DATASET:

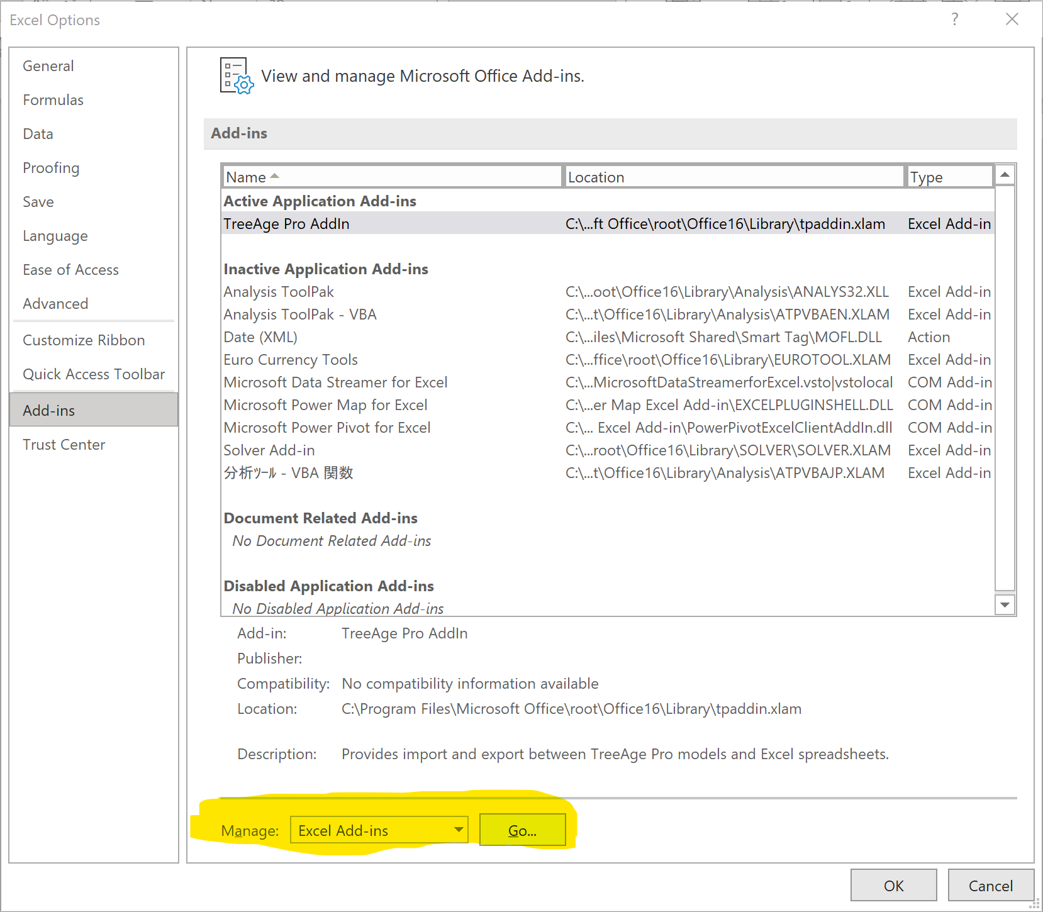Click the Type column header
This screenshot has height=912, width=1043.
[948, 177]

---

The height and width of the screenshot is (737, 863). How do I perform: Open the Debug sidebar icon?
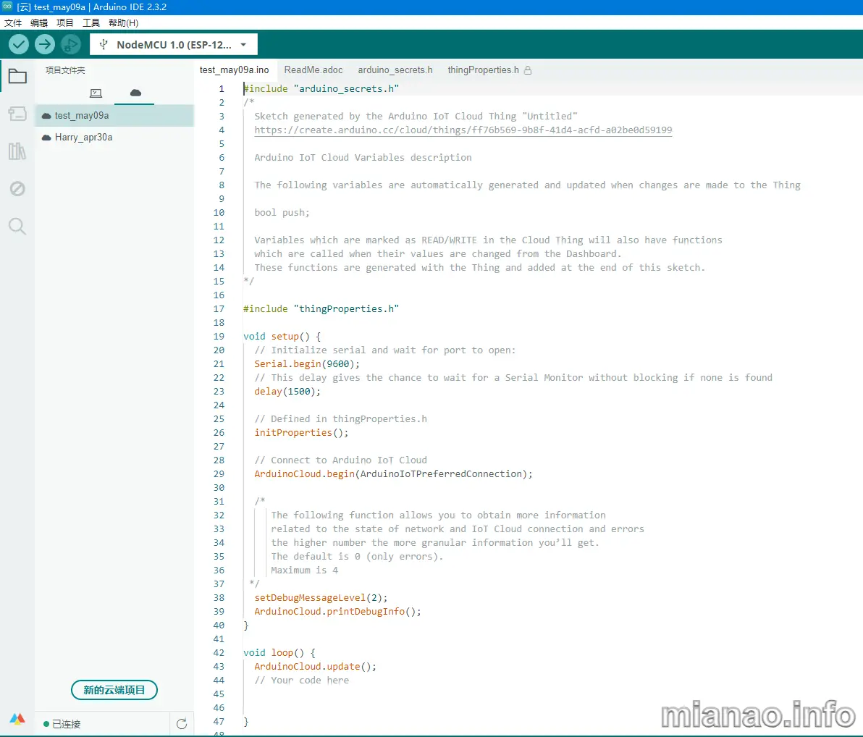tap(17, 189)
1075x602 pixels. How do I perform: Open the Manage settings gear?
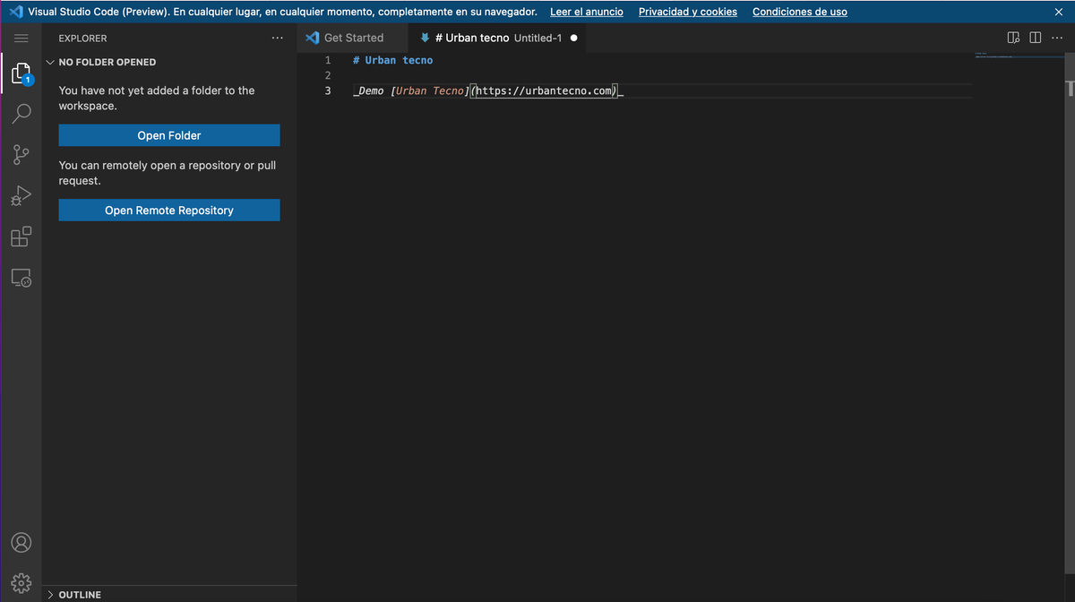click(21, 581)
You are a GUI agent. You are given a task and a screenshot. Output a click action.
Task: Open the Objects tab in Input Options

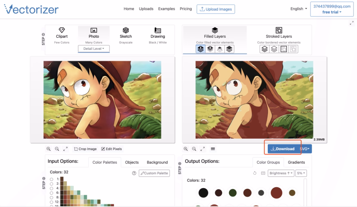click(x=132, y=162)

==

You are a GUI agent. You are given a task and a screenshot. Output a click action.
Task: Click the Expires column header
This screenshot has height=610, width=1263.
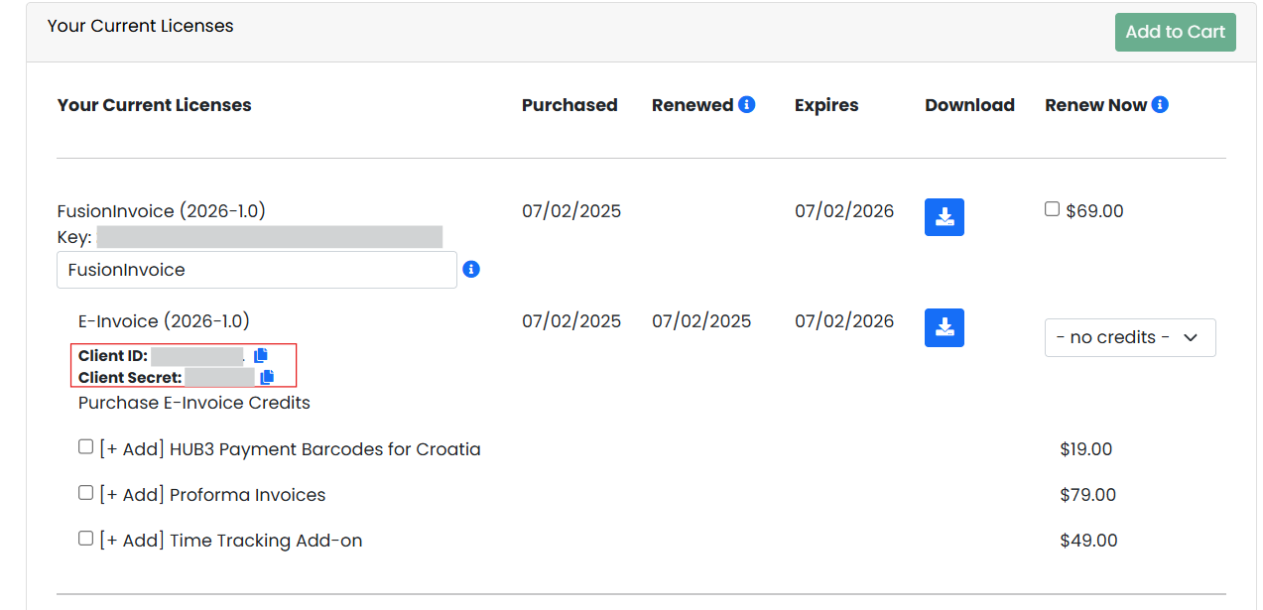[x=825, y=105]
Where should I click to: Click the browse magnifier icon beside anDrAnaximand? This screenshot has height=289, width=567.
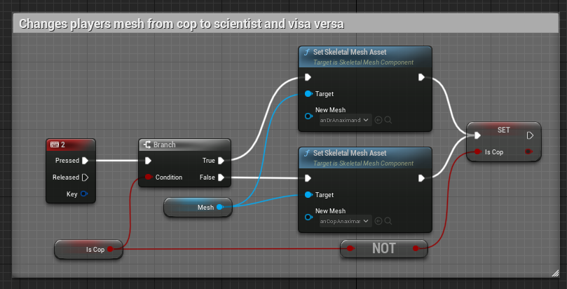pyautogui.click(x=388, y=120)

INSTRUCTION: How many lines in the items above contain the string "screenshot", with case counting? Reply with the number alone.

THE COMPLETED TASK: 6